Search code examples
pythonpostgresqlamazon-s3airflowmwaa

Issue with templating in Airflow PostgresOperator


I have been having issues trying to template an Airflow Variable into a PostgresOperator sql script. My sql script looks like:

UNLOAD('SELECT *, trunc(updated_at) as dt FROM prodreadcopy.cmd_{{ params.table_name }}')
TO 's3://{{ params.datalake_bucket }}/bronze/learning/{{ params.table_name }}/'
IAM_ROLE 'arn:aws:iam::1234567890:role/RedshiftETLRole'
PARTITION BY (dt)
PARQUET
ALLOWOVERWRITE;

The issue at hand is the datalake_bucket. When I use the normal PostgresOperator:

from airflow import DAG
from airflow.models import Variable
from airflow.models.baseoperator import chain
from airflow.operators.dummy import DummyOperator
from airflow.providers.postgres.operators.postgres import PostgresOperator
from airflow.utils.task_group import TaskGroup

default_args = {
    'owner': 'airflow',
    'depends_on_past': False,
    'start_date': datetime(2023, 5, 11),
    'email': ['[email protected]'],
    'email_on_failure': False,
    'email_on_retry': False,
    'retries': 3,
    'retry_delay': timedelta(minutes=1),
    'on_failure_callback': notification_fail,
    'on_retry_callback': notification_retry,
}

with DAG(
    'learning_bronze_dag',
    default_args=default_args,
    description='Load all learning data to bronze',
    catchup=False,
    max_active_runs=1 ,
    schedule_interval='@daily', 
) as dag:

    starter = DummyOperator(task_id="starter")

    tables = [
        'course_templates',
        'courses',
        'course_items',
        'course_events',
        'organization_permissions',
    ]

    with TaskGroup('unload_tasks') as redshift_unload:
        for table in tables:
            op = CustomPostgresOperator(
                task_id=table,
                dag=dag,
                postgres_conn_id=default_connection,
                autocommit=True,
                params={
                    'table_name': table,
                    'datalake_bucket': '{{var.value.datalake_bucket}}',
                },
                sql='sql/load_learning_to_s3.sql'
            )

    chain(starter, redshift_unload)

I get sql errors on that task:

psycopg2.errors.InternalError_: S3ServiceException:The specified bucket is not valid.
Failed to initialize S3 output stream.
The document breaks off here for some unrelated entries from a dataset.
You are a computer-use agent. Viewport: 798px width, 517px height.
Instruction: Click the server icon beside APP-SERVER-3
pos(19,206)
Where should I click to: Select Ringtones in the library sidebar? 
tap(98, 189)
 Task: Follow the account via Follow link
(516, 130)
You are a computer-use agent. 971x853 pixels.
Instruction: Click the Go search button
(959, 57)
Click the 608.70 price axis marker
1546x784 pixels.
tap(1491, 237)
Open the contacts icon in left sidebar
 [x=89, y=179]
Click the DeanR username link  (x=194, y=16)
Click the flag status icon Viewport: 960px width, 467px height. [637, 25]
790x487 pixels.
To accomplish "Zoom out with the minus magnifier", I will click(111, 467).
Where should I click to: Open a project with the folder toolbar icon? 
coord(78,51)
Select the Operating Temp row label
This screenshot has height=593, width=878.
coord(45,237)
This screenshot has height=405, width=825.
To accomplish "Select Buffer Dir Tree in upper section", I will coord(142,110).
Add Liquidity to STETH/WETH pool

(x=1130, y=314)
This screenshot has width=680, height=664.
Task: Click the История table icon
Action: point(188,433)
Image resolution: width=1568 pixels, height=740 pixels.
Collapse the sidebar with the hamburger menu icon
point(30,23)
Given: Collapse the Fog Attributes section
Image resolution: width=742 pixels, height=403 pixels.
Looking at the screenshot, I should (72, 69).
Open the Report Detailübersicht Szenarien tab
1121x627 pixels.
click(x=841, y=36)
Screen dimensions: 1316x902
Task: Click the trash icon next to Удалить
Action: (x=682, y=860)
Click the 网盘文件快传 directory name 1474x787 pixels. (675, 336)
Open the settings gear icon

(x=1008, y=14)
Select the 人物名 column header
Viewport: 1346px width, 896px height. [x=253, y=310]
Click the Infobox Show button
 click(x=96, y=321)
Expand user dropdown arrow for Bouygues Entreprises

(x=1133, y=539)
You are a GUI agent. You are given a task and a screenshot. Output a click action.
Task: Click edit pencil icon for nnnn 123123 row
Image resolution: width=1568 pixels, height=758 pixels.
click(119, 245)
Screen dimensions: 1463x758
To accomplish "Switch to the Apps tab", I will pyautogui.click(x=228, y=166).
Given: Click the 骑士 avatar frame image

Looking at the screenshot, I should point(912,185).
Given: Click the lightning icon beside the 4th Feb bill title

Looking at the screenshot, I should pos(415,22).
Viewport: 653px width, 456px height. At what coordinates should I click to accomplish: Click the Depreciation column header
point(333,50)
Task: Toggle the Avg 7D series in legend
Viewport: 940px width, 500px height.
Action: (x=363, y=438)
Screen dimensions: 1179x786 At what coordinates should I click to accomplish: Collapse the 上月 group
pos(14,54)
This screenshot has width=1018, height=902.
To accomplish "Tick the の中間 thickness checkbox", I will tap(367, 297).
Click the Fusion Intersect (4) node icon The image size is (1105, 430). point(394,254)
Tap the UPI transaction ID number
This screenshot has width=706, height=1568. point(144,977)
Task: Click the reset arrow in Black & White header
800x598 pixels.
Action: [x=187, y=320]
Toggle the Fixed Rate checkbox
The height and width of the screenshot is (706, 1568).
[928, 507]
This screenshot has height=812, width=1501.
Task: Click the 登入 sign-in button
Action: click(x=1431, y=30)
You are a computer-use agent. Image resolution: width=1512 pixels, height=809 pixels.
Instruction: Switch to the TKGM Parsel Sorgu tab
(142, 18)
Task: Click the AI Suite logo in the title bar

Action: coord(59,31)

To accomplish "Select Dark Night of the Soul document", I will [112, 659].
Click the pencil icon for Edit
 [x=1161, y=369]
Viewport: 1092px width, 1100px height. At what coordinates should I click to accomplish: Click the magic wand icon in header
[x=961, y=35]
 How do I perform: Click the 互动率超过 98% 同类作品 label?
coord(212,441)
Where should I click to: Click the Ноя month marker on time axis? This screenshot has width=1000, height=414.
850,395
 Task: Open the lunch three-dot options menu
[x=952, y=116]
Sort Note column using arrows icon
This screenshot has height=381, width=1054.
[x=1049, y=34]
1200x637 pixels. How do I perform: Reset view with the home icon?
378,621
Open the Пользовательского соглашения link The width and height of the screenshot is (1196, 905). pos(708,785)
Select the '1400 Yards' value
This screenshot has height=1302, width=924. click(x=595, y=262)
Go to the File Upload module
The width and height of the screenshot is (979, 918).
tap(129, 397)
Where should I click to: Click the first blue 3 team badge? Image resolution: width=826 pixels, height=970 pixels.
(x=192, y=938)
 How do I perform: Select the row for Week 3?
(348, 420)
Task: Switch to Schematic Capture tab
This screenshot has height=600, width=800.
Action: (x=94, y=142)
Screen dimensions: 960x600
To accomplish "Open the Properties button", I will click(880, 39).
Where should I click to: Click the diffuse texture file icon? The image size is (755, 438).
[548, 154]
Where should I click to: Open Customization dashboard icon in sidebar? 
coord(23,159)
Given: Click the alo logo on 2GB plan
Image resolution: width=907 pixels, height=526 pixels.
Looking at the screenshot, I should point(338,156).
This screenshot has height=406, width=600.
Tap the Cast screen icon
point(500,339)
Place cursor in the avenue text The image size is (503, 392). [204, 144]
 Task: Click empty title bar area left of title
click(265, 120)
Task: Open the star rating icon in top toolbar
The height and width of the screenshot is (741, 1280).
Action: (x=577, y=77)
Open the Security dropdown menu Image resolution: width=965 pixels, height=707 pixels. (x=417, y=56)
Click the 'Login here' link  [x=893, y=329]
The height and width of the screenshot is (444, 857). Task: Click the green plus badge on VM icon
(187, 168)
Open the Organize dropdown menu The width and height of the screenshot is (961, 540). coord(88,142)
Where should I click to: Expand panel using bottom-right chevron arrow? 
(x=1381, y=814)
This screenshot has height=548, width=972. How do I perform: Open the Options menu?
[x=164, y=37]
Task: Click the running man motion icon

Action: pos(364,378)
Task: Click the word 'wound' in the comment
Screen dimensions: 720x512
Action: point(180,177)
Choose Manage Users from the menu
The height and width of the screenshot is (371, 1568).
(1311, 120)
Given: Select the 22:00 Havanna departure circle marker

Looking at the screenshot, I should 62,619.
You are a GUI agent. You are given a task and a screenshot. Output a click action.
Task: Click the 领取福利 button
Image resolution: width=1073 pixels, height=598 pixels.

S3 path: 
s3://{{var.value.datalake_bucket}}/bronze/learning/organization_permissions/dt=2023-05-02/0002_part_00.parquet

So I wrote a small operator to turn the params field into a templated one:

from airflow.models.dag import DAG
from airflow.models.baseoperator import BaseOperator
from airflow.providers.postgres.hooks.postgres import PostgresHook
from airflow.utils.decorators import apply_defaults
from typing import Optional


class CustomPostgresOperator(BaseOperator):
    """Allows templating of parameter fields in
    a postgres operator
    """
    template_fields = ('params', 'sql')
    template_fields_renderers = {
        'sql': 'sql'
    }
    template_ext = ('.sql',)
    ui_color = '#ededed'

    @apply_defaults
    def __init__(
        self,
        *,
        sql: str,
        autocommit: bool = False,
        postgres_conn_id: str='redshift_default',
        params: Optional[dict]=None,
        database: Optional[str]=None,
        **kwargs
    ):
        super().__init__(**kwargs)
        self.postgres_conn_id = postgres_conn_id
        self.params = params or {}
        self.hook = None
        self.sql = sql
        self.autocommit = autocommit
        self.database = database


    def execute(self, **kwargs):
        self.log.info('Executing: %s', self.sql)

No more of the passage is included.